> **THE TASK**: Rewrite the material from its start through the line containing "tap(175, 30)", replacing "GUI agent" with "desktop agent" and keeping everything else the same.

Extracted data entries
>> BEGIN

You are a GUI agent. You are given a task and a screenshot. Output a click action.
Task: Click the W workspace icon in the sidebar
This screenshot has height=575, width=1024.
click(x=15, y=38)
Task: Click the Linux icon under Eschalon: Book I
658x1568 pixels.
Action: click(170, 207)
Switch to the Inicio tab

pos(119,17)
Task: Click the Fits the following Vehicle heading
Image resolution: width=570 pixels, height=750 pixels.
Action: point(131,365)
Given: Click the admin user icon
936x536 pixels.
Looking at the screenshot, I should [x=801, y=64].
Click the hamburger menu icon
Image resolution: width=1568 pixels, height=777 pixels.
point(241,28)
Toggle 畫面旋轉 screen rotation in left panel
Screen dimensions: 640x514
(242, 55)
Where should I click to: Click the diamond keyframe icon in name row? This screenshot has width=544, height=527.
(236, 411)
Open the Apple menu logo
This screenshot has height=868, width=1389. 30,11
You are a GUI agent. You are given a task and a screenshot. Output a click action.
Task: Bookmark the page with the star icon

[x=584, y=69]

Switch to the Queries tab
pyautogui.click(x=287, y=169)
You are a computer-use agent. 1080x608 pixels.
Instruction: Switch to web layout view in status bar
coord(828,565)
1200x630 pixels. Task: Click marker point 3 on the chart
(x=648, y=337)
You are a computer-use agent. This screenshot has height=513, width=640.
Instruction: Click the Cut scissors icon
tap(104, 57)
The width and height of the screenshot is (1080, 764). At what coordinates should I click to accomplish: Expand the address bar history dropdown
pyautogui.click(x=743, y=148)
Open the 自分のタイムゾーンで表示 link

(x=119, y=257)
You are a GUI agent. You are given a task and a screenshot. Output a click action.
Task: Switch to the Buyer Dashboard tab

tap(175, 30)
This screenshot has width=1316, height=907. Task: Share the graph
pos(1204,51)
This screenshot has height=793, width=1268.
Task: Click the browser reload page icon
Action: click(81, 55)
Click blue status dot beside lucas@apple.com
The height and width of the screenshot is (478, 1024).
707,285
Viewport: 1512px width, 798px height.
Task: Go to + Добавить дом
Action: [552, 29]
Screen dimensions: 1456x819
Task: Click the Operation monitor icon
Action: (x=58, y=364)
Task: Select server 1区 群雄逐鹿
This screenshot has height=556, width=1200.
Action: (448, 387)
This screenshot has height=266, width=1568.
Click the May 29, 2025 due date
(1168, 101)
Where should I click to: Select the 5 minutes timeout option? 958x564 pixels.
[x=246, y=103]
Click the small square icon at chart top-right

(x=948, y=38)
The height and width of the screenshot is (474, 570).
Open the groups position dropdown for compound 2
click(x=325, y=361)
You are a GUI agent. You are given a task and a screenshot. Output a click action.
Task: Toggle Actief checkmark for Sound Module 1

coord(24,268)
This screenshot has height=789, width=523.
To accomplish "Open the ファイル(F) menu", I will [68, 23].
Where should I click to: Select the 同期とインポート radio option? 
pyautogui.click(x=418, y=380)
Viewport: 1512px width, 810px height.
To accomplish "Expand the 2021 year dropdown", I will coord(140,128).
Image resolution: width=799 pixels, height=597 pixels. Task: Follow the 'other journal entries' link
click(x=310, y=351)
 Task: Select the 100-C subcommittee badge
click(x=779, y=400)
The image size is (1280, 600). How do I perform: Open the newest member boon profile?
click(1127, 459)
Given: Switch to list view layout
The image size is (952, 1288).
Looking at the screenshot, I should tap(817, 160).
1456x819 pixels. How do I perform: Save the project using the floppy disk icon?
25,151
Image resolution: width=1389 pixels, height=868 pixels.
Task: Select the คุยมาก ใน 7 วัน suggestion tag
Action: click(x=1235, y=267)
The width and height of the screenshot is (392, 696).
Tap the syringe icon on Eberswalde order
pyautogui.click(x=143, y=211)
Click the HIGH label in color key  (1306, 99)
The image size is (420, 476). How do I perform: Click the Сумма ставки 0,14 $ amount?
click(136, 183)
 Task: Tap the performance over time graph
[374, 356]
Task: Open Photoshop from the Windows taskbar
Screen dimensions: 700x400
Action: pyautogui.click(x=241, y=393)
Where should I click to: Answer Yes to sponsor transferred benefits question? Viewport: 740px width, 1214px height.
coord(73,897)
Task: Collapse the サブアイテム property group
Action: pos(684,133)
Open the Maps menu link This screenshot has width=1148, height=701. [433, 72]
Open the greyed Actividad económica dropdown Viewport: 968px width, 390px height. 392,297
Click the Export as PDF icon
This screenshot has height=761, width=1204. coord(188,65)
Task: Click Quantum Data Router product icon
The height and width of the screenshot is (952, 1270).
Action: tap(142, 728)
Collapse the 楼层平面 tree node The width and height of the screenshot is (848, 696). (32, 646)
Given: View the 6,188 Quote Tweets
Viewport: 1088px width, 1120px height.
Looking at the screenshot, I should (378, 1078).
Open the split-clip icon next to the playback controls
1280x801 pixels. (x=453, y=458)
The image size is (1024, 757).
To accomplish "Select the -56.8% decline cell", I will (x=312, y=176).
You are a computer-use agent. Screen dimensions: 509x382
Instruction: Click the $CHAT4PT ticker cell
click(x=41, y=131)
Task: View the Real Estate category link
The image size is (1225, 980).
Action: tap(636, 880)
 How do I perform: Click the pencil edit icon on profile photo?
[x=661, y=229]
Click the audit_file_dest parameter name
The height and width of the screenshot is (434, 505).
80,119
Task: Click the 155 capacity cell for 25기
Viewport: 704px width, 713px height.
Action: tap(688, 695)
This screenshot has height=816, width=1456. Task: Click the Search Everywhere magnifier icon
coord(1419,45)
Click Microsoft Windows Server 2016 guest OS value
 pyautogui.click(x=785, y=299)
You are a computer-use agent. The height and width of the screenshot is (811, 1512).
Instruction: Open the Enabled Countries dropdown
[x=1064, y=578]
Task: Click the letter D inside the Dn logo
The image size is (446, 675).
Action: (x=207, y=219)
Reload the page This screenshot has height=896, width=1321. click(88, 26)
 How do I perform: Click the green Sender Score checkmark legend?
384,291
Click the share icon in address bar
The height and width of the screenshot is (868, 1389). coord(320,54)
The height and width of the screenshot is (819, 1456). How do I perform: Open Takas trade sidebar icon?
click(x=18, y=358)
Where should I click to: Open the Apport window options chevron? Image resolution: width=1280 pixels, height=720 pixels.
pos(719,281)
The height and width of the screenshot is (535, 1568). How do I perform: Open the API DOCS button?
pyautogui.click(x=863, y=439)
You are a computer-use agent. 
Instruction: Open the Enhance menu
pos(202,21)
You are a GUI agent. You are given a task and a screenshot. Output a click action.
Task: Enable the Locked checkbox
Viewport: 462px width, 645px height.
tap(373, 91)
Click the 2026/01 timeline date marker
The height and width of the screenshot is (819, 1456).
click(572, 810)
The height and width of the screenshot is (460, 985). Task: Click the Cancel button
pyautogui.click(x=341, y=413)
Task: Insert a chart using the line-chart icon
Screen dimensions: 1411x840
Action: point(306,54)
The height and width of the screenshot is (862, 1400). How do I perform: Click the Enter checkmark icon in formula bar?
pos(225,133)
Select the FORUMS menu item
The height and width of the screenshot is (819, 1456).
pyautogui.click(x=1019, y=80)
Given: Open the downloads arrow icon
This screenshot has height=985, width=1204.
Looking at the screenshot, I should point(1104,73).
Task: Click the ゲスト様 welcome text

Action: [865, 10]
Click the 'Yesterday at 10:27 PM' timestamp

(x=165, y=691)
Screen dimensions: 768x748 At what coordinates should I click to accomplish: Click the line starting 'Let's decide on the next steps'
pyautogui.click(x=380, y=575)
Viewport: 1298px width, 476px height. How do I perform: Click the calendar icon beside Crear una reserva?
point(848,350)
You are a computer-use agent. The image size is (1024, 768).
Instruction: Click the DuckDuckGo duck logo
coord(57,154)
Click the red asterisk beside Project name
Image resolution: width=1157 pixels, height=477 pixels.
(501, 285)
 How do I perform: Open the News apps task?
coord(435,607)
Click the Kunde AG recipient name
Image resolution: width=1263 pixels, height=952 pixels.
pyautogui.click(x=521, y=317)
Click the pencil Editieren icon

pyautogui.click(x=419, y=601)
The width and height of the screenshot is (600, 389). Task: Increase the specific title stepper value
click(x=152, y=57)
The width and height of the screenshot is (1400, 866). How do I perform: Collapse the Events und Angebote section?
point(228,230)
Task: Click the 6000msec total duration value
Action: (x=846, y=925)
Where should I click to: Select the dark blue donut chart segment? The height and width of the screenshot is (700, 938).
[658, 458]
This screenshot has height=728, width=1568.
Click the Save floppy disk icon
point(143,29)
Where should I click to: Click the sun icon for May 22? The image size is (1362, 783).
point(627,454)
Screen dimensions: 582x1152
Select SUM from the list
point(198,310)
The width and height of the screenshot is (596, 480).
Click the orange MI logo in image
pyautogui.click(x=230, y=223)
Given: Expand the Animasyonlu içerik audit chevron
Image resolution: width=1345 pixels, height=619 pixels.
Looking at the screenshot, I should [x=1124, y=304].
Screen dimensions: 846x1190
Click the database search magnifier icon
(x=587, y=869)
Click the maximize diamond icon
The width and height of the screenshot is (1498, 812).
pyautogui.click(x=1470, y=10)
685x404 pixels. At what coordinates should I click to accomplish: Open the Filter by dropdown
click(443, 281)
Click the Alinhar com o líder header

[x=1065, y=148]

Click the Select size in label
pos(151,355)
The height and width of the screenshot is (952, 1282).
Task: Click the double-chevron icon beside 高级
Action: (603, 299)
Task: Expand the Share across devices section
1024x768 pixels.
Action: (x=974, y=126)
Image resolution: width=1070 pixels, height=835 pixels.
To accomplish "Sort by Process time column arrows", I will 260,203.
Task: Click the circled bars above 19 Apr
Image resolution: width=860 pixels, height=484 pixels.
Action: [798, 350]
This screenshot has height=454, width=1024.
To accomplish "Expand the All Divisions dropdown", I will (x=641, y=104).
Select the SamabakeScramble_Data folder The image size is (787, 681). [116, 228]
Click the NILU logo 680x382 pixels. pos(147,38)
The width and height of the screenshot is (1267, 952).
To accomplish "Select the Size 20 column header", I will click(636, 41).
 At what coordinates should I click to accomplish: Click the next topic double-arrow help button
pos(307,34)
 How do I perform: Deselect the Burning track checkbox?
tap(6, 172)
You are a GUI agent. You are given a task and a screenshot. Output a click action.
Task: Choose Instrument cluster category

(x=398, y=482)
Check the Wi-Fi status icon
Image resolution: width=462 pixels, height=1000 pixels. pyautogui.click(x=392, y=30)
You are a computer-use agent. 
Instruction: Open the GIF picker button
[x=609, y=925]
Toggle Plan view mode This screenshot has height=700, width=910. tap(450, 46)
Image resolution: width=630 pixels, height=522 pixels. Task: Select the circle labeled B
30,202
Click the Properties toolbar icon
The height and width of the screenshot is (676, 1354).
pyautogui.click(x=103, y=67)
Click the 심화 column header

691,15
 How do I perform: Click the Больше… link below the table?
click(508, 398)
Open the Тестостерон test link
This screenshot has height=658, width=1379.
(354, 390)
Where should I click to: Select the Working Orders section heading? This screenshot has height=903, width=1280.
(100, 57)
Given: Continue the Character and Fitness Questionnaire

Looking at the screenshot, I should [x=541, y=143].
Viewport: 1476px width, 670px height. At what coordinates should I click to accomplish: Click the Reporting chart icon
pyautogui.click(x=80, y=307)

>> END

> **WORKED ANSWER**:
You are a desktop agent. You are given a task and a screenshot. Output a click action.
Task: Click the W workspace icon in the sidebar
This screenshot has height=575, width=1024.
click(x=15, y=38)
Task: Click the Linux icon under Eschalon: Book I
658x1568 pixels.
Action: click(170, 207)
Switch to the Inicio tab

pos(119,17)
Task: Click the Fits the following Vehicle heading
Image resolution: width=570 pixels, height=750 pixels.
Action: point(131,365)
Given: Click the admin user icon
936x536 pixels.
Looking at the screenshot, I should [x=801, y=64].
Click the hamburger menu icon
Image resolution: width=1568 pixels, height=777 pixels.
point(241,28)
Toggle 畫面旋轉 screen rotation in left panel
Screen dimensions: 640x514
(242, 55)
Where should I click to: Click the diamond keyframe icon in name row? This screenshot has width=544, height=527.
(236, 411)
Open the Apple menu logo
This screenshot has height=868, width=1389. 30,11
You are a desktop agent. You are given a task and a screenshot. Output a click action.
Task: Bookmark the page with the star icon

[x=584, y=69]

Switch to the Queries tab
pyautogui.click(x=287, y=169)
You are a computer-use agent. 1080x608 pixels.
Instruction: Switch to web layout view in status bar
coord(828,565)
1200x630 pixels. Task: Click marker point 3 on the chart
(x=648, y=337)
You are a computer-use agent. This screenshot has height=513, width=640.
Instruction: Click the Cut scissors icon
tap(104, 57)
The width and height of the screenshot is (1080, 764). At what coordinates should I click to accomplish: Expand the address bar history dropdown
pyautogui.click(x=743, y=148)
Open the 自分のタイムゾーンで表示 link

(x=119, y=257)
You are a desktop agent. You are given a task and a screenshot. Output a click action.
Task: Switch to the Buyer Dashboard tab

tap(175, 30)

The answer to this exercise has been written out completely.